Medical Darwinism Has Pervaded Recent ACA Debate
“We are now contemplating, Heaven save the mark, a bill that would tax the well for the benefit of the ill.”
Although the quote reads like it could be part of the Republican repeal-and-replace assault against the Affordable Care Act (ACA), it’s actually from a 1949 editorial in The New York State Journal of Medicine denouncing health insurance itself.
Indeed, the attacks on the ACA seem to have revived a survival-of-the-fittest attitude most of us thought had vanished in America long ago. Yet, again and again, there it was in plain sight, as when House Speaker Paul Ryan, R-WI,(R-WI) declared: “The idea of Obamacare is that the people who are healthy pay for the people who are sick.”
Ryan’s indignation highlighted a fundamental divergence in attitudes that repeatedly turned the healthcare debate into a clash over the philosophy behind Obamacare-style health insurance. To some, the communal pooling of financial risk of medical expenses seems too often an unacceptable risk to personal responsibility.
As a researcher who has documented this approach to healthcare, I’ve been startled to see the debate over the AHCA reignite a political philosophy and policy approach that seemed to be have been discredited – and be in sharp decline.
When President Harry Truman launched the first comprehensive effort to cover all Americans, most of the population had no health insurance.
Last year, thanks to the ACA, nearly 90% did, according to a Gallup-Healthways poll. Yet then and now, many conservatives have downplayed the impact on physical health and focused, instead, on fiscal temptation.
Take, for instance, Rep. Jason Chaffetz, R-Utah, warning low-income Americans on March 7, 2017 that they had “to make a choice” about their spending: “So rather than getting that new iPhone that they just love and want to go spend hundreds of dollars on that, maybe they should invest in their own health care.”
In reality, of course, the premiums from the GOP’s late and abandoned American Health Care Act would dwarf any savings from iPhone abstinence. For a 64-year-old making US$26,500 a year, the cost of health insurance would have shot up from $1,700 to $14,600, according to the Congressional Budget Office.
Chaffetz and others seem to sincerely believe that “what keeps the great majority of people well is the fact that they can’t afford to be ill” – although those words come from the 1949 editorialist again, not a Trump administration tweet.
As it happens, the effect predicted in 1949 on the detection of cancer – less of it – is precisely what has happened with the spread of high-deductible health plans praised by conservatives for encouraging more careful “shopping” by “consumers.” A study in Medical Care showed that screening rates for colorectal cancer declined under high-deductible plans until, under Obamacare, the federal government forced those plans to include first-dollar coverage of preventive services.
Separately, surveys and research on high-deductible plans have found that 20% to 25% of people have avoided needed care of all kinds because they can’t afford it.
For most physicians, that compassionless condescension lies in the faraway past; for example, the AHCA was overwhelmingly opposed by medical professional groups, including the .American Medical Association.
Yet an implacable medical Darwinism retains a firm grip on many conservatives, even on physicians.

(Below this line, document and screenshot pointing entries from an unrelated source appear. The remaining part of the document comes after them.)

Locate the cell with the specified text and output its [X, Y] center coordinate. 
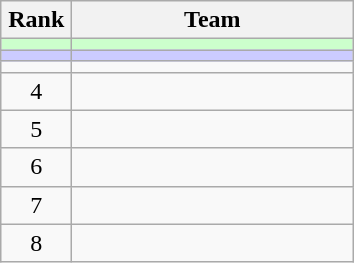
5 [36, 129]
4 [36, 91]
7 [36, 205]
8 [36, 243]
Team [212, 20]
6 [36, 167]
Rank [36, 20]
For the text-containing cell, return its midpoint in (x, y) coordinate format. 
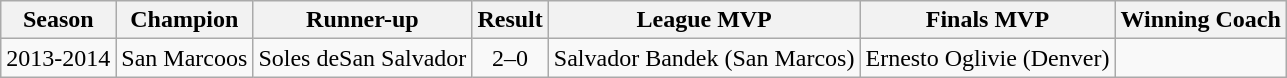
Result (510, 20)
League MVP (704, 20)
Finals MVP (988, 20)
Soles deSan Salvador (362, 58)
Runner-up (362, 20)
San Marcoos (184, 58)
2–0 (510, 58)
Ernesto Oglivie (Denver) (988, 58)
Salvador Bandek (San Marcos) (704, 58)
Winning Coach (1200, 20)
Champion (184, 20)
Season (58, 20)
2013-2014 (58, 58)
Output the [X, Y] coordinate of the center of the cell containing the given text.  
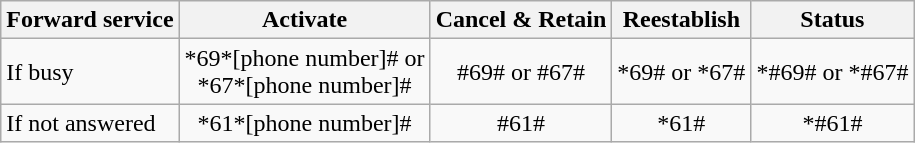
Forward service [90, 20]
#61# [521, 123]
*61# [682, 123]
Reestablish [682, 20]
*61*[phone number]# [304, 123]
#69# or #67# [521, 72]
Status [832, 20]
*#69# or *#67# [832, 72]
If not answered [90, 123]
If busy [90, 72]
*#61# [832, 123]
Activate [304, 20]
*69# or *67# [682, 72]
*69*[phone number]# or*67*[phone number]# [304, 72]
Cancel & Retain [521, 20]
Identify which cell holds the provided text, then report its (X, Y) central coordinate. 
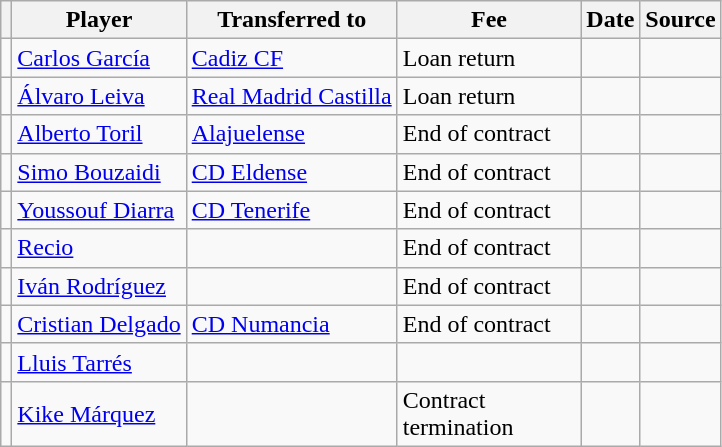
CD Numancia (292, 324)
Cristian Delgado (99, 324)
Date (610, 20)
Carlos García (99, 58)
Fee (489, 20)
Real Madrid Castilla (292, 96)
CD Eldense (292, 172)
Kike Márquez (99, 414)
Transferred to (292, 20)
Alberto Toril (99, 134)
Álvaro Leiva (99, 96)
Cadiz CF (292, 58)
Youssouf Diarra (99, 210)
Source (680, 20)
Simo Bouzaidi (99, 172)
CD Tenerife (292, 210)
Recio (99, 248)
Iván Rodríguez (99, 286)
Alajuelense (292, 134)
Contract termination (489, 414)
Player (99, 20)
Lluis Tarrés (99, 362)
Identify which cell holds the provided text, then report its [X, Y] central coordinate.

Then-Oklahoma Sen. Tom Coburn, an obstetrician/gynecologist and prominent Republican, told a sobbing woman at a 2009 public meeting on the ACA that “government is not the answer” when she said she couldn’t afford care for her brain-injured husband.
Similarly, in 2011, after the ACA passed, then-Rep. Ron Paul, R-Texas, also an obstetrician/gynecologist, was asked what should be done about an uninsured, 30-year-old man in a coma. “What he should do is whatever he wants to do and assume responsibility for himself,” Paul responded, adding, “That’s what freedom is all about, taking your own risk.”
However, most Americans, including some prominent conservative intellectuals, don’t see stripping away health insurance from 24 million countrymen – the CBO’s estimate of the AHCA’s 10-year impact – as striking a blow for liberty. In a Quinnipiac University poll released just before the scheduled AHCA vote, only 17% of respondents approved of the Republican plan and 46% said they’d be less likely to vote for someone who supported it.
One day later, GOP leaders withdrew the legislation, sparing Republican representatives a vote “on the record.” Although Vice President Mike Pence has called evolution an unproven theory, it turns out Republicans really do believe in “survival of the fittest” (at least in a political sense), after all.